Within HIV infected individuals, the human immune system tries to prevent virus replication while HIV continuously changes to avoid recognition by the immune system. The resulting evolution of the virus population has become a paradigmatic example of rapidly adapting populations. We just published a paper that provides unprecendented insight into intrapatient HIV evolution. This work is the product of an extremely enjoyable collaboration involving Fabio Zanini from our group here in Tuebingen and the group of Jan Albert at the Karolinska Institute in Stockholm.
Whole genome deep sequencing
Our aim in this study was to provide a comprehensive assessment of the evolutionary dynamics unfolding within the body of HIV infected people. We developed a strategy to sequence the entire virus genome such that even rare mutations are accurately represented in our data set.
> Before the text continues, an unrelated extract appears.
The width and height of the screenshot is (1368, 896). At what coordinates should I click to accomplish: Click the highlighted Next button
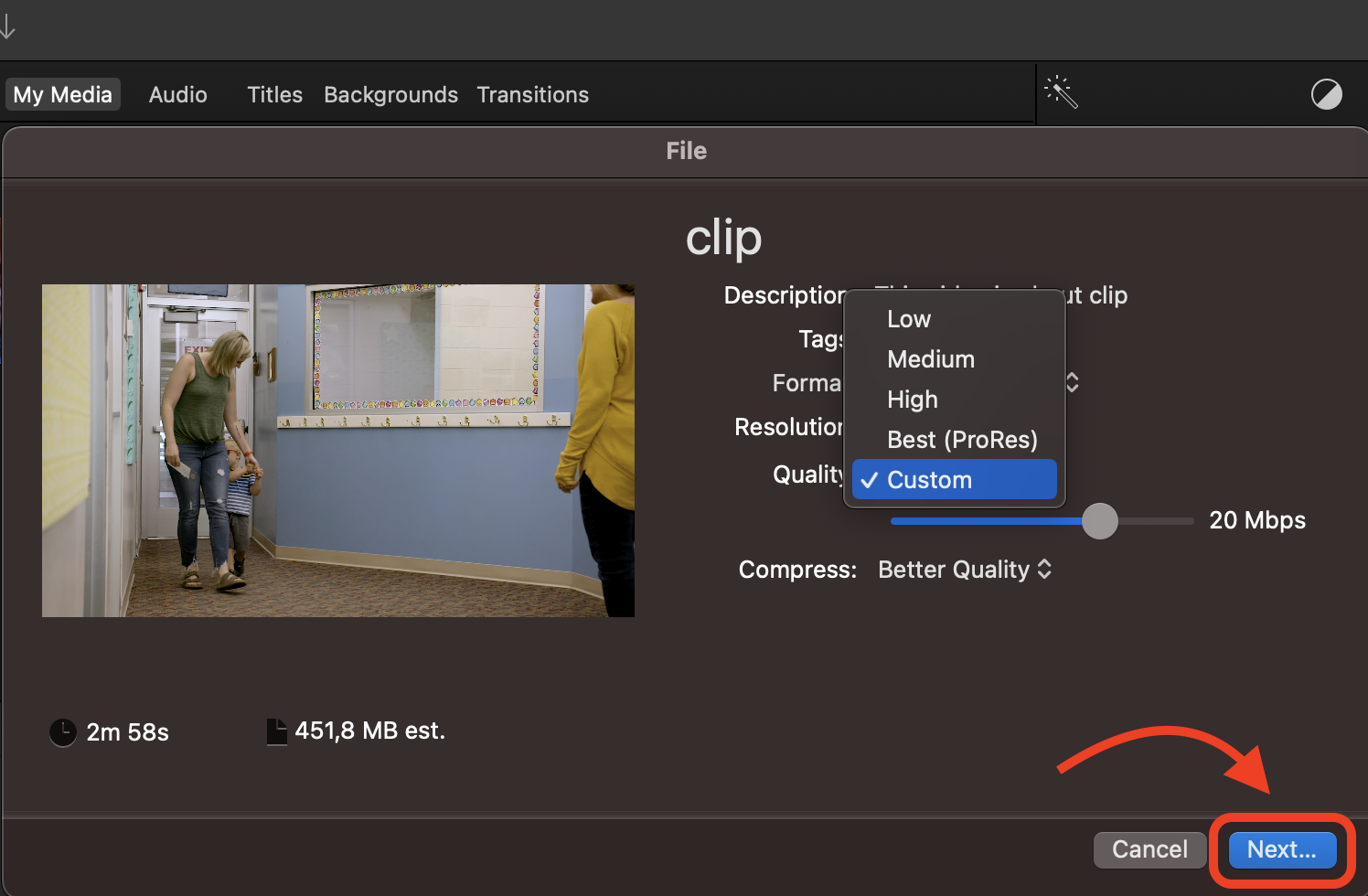(1282, 849)
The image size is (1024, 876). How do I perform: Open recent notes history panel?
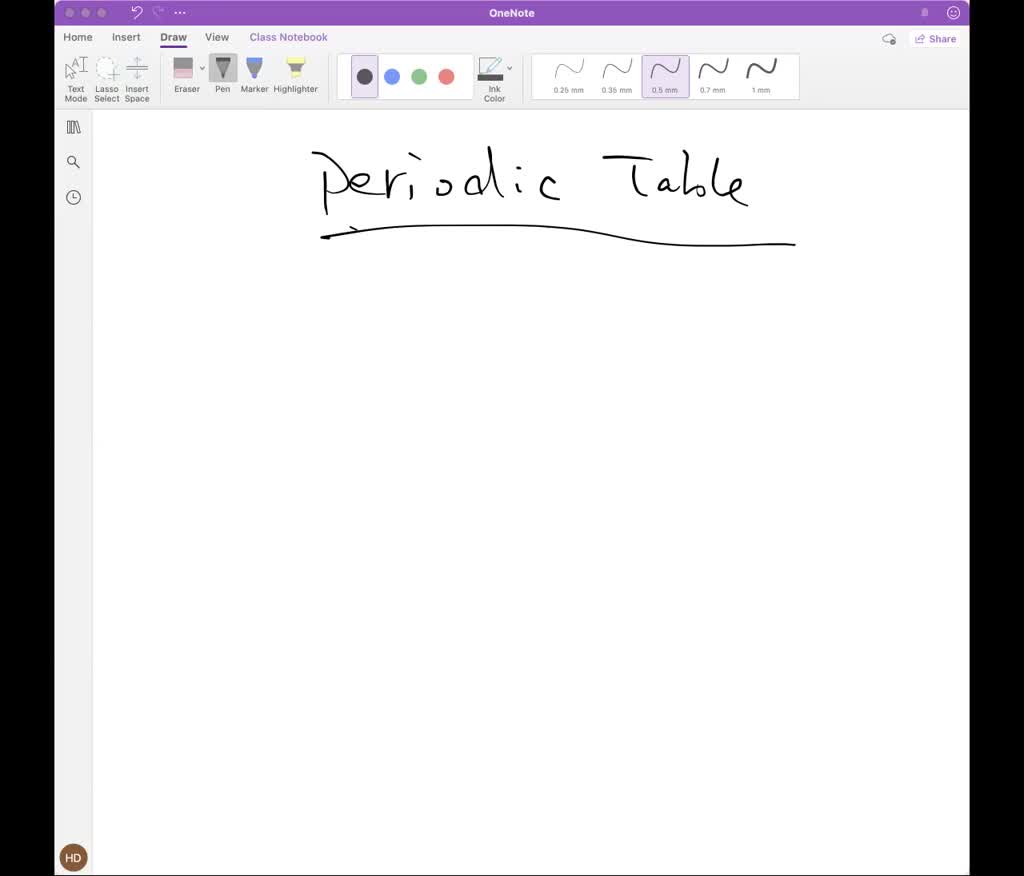[x=72, y=197]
The impressive sample collections in Sweden and the generous participation of patients in this study allowed us to follow HIV evolution densely in multiple patients. We developed an interactive web application that allows users to explore HIV evolutionary dynamics and access the data in a convenient way.
What did we find?
Mutations occur at random and while selection for replication weeds out harmful mutation and amplifies useful ones. The common conception is that mutation rates are low and/or useful mutations are rare. Furthermore, biological reality is complicated and predicting what might be a useful mutations seems hopeless. In HIV, however, we find a high degree of reproducibility and predictability, indicating that "finding the right mutation" is not a rare, fortunate event for HIV but rather a fast and reliable mechanism of survival.
The predictability extends to single positions in the genome. More then 20% of sites that are globally unconserved (such as sites at which mutations are synonymous) are measurably diverse after a few years within each patient. This diversity is growing continuously with little signs of loss of diversity through genetic drift or hitch-hiking with beneficial mutations. This implies a large population that systematically explores sequence space. In contrast, at conserved sites, we observe next to no diversity indicating efficient selection against deleterious variants.
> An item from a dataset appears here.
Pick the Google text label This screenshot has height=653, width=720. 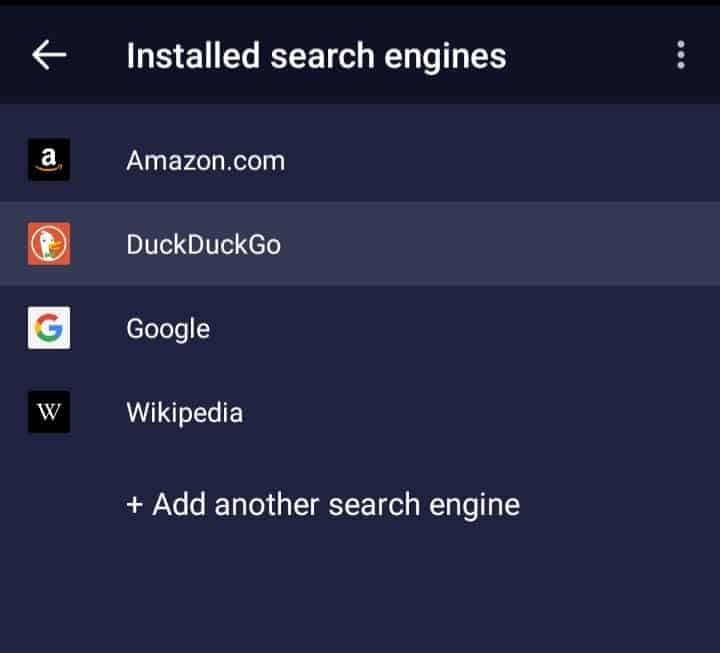168,328
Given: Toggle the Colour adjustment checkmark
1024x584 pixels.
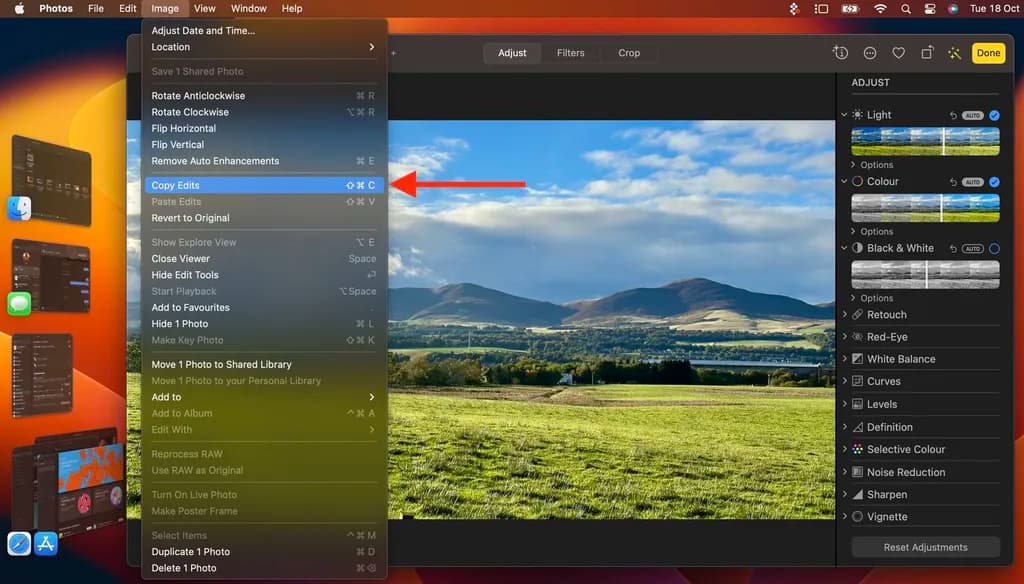Looking at the screenshot, I should click(x=994, y=182).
We can not only predict where mutations accumulate because they are
tolerated, but also where they spread because they help the virus. By
looking specifically at sites where the virus population was initially
different from the majority of HIV sequences known, we found
that the virus has a strong tendency to come back to the global consensus
state.
30% of all substitutions occur at the 5% of sites were the initial virus differed from this consensus and represent reversions. The tendency to revert to this global attractor is stronger at sites that are globally more conserved. Within the diversity of HIV-1, this attractor seems universal. The picture on the right shows the rate of evolution (divergence after 6 years) separately sites that can revert and sites already in the consensus state. At the most globally most conserved sites, about 50% of all non-consensus positions revert to consensus after 5 years -- a roughly 1000 fold excess over evolution away from consensus. We also found that reversions are happening not only soon after infection, but rather all along, for many years.
What does this mean?
Our data are consistent with HIV as a large population that systematically explores a mostly universal fitness landscape and returns to favoured state when possible. The reproducible patterns of evolution are only possible since HIV recombines extensively within patients -- without recombination it would be much more difficult for the virus population to simultaneously revert and escape in different regions of the genome as these mutations would interfere with each other as they spread. Sweeping of adaptive mutations would wipe out diversity and the reproducible patterns of mutation accumulation. The reproducibility of minor variation further suggests that the fitness costs of individual mutations are similar among unrelated viruses and explains why inference of fitness landscapes of HIV from cross-sectional data is possible.